Scoliid Wasp Sting: What You Need to Know and How to Treat It

Scoliid wasps are fascinating insects, often found in various parts of the world. These robust, slightly hairy creatures can be recognized by their dark color, often metallic with yellow markings or spots. One common species you might encounter is the Scolia dubia, also known as the blue-winged wasp.

Although their appearance may seem intimidating, scoliid wasp stings are not as common as other insect stings. However, like many other stinging insects, a scoliid wasp sting can cause discomfort and pain. If you do get stung, it’s essential to monitor the area for any signs of severe reactions and seek medical assistance if necessary.

Keep in mind that unlike bees, which can only sting once, wasps are capable of stinging multiple times. It is crucial to stay cautious around these insects and avoid disturbing their habitat to reduce your chances of getting stung. Be prepared and educate yourself on the appropriate steps to take in case of a scoliid wasp encounter.

Understanding Scoliid Wasp

Scoliid wasps belong to the hymenoptera order, which includes bees, ants, and other wasps. These insects play a vital role in the ecosystem as beneficial insects, controlling populations of soil-inhabiting scarab beetle larvae. They’re usually large, stout-bodied, and often brightly patterned in shades of red, yellow, or white, combined with black (source).

Some common species of scoliid wasps you might come across include:

  • Scolia dubia (double-banded scoliid)
  • Scolia nobilitata
  • Scolia bicincta (two-banded scoliid)
  • Pygodasis quadrimaculata (blue-winged scoliid)

These wasps are solitary and don’t live in colonies. Females lay their eggs on a paralyzed beetle larva, providing a food source for their developing offspring (source).

An interesting feature of scoliid wasps is their impressive variety of markings and colors, such as:

  • Blue, blackish-purple wings
  • Red abdomen with yellow or white spots
  • Black head with bright markings

It’s important to note that scoliid wasps are not aggressive towards people and stings are rare. If you do get stung, you might experience localized pain, swelling, itching, and mild redness at the sting site (source).

In conclusion, scoliid wasps are fascinating creatures that play a significant role in maintaining ecological balance, particularly by controlling beetle larva populations. It’s essential to understand and appreciate their contributions while also being aware of the potential risks associated with stings.

Physical Description

The scoliid wasp is a large insect, with a striking appearance due to its color patterns. Its body features a combination of red, white, and yellow spots on the thorax and abdomen, which makes it easily recognizable.

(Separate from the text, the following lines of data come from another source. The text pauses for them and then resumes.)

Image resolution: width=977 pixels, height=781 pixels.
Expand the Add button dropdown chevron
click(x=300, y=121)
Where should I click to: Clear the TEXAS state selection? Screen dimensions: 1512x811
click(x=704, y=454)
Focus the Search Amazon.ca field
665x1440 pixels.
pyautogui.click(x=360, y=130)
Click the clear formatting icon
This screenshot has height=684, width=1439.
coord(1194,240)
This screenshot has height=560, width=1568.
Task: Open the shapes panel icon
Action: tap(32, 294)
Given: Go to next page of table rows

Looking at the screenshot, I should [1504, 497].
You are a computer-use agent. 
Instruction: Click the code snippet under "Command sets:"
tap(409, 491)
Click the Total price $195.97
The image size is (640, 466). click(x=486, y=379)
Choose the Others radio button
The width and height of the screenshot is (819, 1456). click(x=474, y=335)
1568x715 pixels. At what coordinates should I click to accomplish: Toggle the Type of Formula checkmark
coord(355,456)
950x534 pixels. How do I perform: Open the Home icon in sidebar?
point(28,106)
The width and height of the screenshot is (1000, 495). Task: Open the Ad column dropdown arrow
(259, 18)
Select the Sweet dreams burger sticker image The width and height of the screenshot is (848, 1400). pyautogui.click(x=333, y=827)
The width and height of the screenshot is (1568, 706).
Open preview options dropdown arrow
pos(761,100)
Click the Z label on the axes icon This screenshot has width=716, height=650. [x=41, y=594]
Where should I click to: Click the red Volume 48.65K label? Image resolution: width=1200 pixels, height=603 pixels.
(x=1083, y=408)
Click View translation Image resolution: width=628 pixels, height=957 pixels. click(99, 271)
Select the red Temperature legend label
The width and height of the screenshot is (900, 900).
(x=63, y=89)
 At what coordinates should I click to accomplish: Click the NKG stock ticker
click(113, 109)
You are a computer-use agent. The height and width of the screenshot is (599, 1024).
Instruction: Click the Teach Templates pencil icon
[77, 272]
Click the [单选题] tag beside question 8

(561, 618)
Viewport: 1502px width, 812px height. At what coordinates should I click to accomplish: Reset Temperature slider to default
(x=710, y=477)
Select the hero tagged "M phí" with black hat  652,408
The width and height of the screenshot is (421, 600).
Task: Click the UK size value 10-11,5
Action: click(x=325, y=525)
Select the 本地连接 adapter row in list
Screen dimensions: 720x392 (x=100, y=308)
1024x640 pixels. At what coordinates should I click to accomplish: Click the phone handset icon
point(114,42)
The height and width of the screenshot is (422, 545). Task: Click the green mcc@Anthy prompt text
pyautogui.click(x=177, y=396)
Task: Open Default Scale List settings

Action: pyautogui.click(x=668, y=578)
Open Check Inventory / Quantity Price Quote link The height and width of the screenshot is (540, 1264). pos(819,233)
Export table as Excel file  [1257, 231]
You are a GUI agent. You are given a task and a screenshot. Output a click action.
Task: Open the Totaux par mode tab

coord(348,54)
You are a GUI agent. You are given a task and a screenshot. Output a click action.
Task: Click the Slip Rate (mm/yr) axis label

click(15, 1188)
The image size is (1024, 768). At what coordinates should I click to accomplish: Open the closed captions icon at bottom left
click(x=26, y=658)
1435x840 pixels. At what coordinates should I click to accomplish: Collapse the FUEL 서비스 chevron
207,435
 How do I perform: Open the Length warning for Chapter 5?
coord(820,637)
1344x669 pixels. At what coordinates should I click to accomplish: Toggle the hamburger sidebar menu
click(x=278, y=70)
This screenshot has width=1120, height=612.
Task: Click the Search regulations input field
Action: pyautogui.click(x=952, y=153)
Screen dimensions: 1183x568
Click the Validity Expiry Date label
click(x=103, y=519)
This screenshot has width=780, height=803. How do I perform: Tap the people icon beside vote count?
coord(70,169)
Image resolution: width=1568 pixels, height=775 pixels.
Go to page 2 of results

These wasps also have notable antennae, which are orange in color. This characteristic, along with the marked body, makes it relatively simple to identify the scoliid wasp. The blue-winged wasp is a close relative of the scoliid wasp, but the former can be distinguished by the blue coloration on its wings.

In summary, the scoliid wasp’s physical features include:

  • Large size
  • Red, white, and yellow spots on the thorax and abdomen
  • Orange-colored antennae

With this information, you can easily identify a scoliid wasp and appreciate its unique appearance.

Habitat and Distribution

Scoliid wasps inhabit various regions in the United States, including Florida and North Carolina. They are commonly sighted in the Southeast and Southwest regions as well.

These wasps are often found in areas with abundant soil, such as gardens and parks. For instance, they can be spotted in Arizona, which has a mix of desert and mountainous landscapes.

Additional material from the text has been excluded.